▶ _THE PROBLEM_:
Copy out each of the following records word for word, leaving nothing out and changing nothing.
---*---
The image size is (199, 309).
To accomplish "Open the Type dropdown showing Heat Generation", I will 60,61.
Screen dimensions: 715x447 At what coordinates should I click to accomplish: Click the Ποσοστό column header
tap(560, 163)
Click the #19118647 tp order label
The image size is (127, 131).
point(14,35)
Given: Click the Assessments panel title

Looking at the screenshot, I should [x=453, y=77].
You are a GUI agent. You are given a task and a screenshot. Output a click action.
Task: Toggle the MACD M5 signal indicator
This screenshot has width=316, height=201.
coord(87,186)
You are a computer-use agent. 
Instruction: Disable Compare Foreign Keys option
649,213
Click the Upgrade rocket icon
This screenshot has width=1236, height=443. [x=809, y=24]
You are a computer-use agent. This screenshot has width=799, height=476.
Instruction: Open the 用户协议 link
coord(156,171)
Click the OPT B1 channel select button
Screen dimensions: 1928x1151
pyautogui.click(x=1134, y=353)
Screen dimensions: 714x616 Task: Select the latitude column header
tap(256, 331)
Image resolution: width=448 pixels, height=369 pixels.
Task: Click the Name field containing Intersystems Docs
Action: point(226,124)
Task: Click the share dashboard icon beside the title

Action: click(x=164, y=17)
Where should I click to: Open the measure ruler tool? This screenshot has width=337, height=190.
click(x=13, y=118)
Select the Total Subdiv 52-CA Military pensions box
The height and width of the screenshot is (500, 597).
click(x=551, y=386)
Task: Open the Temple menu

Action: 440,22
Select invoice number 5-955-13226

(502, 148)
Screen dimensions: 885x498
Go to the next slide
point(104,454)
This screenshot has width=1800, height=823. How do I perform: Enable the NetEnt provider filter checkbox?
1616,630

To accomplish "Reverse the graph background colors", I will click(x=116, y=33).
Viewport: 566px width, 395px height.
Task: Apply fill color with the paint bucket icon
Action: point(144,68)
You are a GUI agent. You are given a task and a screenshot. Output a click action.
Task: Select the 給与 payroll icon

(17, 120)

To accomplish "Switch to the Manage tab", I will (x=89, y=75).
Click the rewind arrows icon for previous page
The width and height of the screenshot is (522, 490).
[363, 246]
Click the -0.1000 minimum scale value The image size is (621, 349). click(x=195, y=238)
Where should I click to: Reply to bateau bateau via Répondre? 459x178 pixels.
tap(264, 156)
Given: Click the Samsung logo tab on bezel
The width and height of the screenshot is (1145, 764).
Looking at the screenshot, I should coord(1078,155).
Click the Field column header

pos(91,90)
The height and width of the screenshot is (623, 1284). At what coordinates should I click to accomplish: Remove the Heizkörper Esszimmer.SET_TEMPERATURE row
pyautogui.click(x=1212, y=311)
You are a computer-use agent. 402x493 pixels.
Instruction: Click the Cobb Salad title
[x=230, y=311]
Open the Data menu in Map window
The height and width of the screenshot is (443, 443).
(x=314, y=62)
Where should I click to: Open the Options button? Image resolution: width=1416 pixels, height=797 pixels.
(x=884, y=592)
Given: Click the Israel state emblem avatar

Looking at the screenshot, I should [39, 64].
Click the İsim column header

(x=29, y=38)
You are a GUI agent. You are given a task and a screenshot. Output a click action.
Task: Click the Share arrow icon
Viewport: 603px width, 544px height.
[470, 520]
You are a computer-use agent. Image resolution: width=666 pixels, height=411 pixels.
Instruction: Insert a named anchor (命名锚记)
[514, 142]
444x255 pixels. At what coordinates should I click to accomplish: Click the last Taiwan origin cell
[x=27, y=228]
---*---
▶ _ANSWER FOR THE TASK_:
The image size is (199, 309).
To accomplish "Open the Type dropdown showing Heat Generation", I will 60,61.
Screen dimensions: 715x447 At what coordinates should I click to accomplish: Click the Ποσοστό column header
tap(560, 163)
Click the #19118647 tp order label
The image size is (127, 131).
point(14,35)
Given: Click the Assessments panel title

Looking at the screenshot, I should [x=453, y=77].
You are a GUI agent. You are given a task and a screenshot. Output a click action.
Task: Toggle the MACD M5 signal indicator
This screenshot has width=316, height=201.
coord(87,186)
You are a computer-use agent. 
Instruction: Disable Compare Foreign Keys option
649,213
Click the Upgrade rocket icon
This screenshot has width=1236, height=443. [x=809, y=24]
You are a computer-use agent. This screenshot has width=799, height=476.
Instruction: Open the 用户协议 link
coord(156,171)
Click the OPT B1 channel select button
Screen dimensions: 1928x1151
pyautogui.click(x=1134, y=353)
Screen dimensions: 714x616 Task: Select the latitude column header
tap(256, 331)
Image resolution: width=448 pixels, height=369 pixels.
Task: Click the Name field containing Intersystems Docs
Action: point(226,124)
Task: Click the share dashboard icon beside the title

Action: click(x=164, y=17)
Where should I click to: Open the measure ruler tool? This screenshot has width=337, height=190.
click(x=13, y=118)
Select the Total Subdiv 52-CA Military pensions box
The height and width of the screenshot is (500, 597).
click(x=551, y=386)
Task: Open the Temple menu

Action: 440,22
Select invoice number 5-955-13226

(502, 148)
Screen dimensions: 885x498
Go to the next slide
point(104,454)
This screenshot has width=1800, height=823. How do I perform: Enable the NetEnt provider filter checkbox?
1616,630

To accomplish "Reverse the graph background colors", I will click(x=116, y=33).
Viewport: 566px width, 395px height.
Task: Apply fill color with the paint bucket icon
Action: point(144,68)
You are a GUI agent. You are given a task and a screenshot. Output a click action.
Task: Select the 給与 payroll icon

(17, 120)

To accomplish "Switch to the Manage tab", I will (x=89, y=75).
Click the rewind arrows icon for previous page
The width and height of the screenshot is (522, 490).
[363, 246]
Click the -0.1000 minimum scale value The image size is (621, 349). click(x=195, y=238)
Where should I click to: Reply to bateau bateau via Répondre? 459x178 pixels.
tap(264, 156)
Given: Click the Samsung logo tab on bezel
The width and height of the screenshot is (1145, 764).
Looking at the screenshot, I should coord(1078,155).
Click the Field column header

pos(91,90)
The height and width of the screenshot is (623, 1284). At what coordinates should I click to accomplish: Remove the Heizkörper Esszimmer.SET_TEMPERATURE row
pyautogui.click(x=1212, y=311)
You are a computer-use agent. 402x493 pixels.
Instruction: Click the Cobb Salad title
[x=230, y=311]
Open the Data menu in Map window
The height and width of the screenshot is (443, 443).
(x=314, y=62)
Where should I click to: Open the Options button? Image resolution: width=1416 pixels, height=797 pixels.
(x=884, y=592)
Given: Click the Israel state emblem avatar

Looking at the screenshot, I should [39, 64].
Click the İsim column header

(x=29, y=38)
You are a GUI agent. You are given a task and a screenshot. Output a click action.
Task: Click the Share arrow icon
Viewport: 603px width, 544px height.
[470, 520]
You are a computer-use agent. Image resolution: width=666 pixels, height=411 pixels.
Instruction: Insert a named anchor (命名锚记)
[514, 142]
444x255 pixels. At what coordinates should I click to accomplish: Click the last Taiwan origin cell
[x=27, y=228]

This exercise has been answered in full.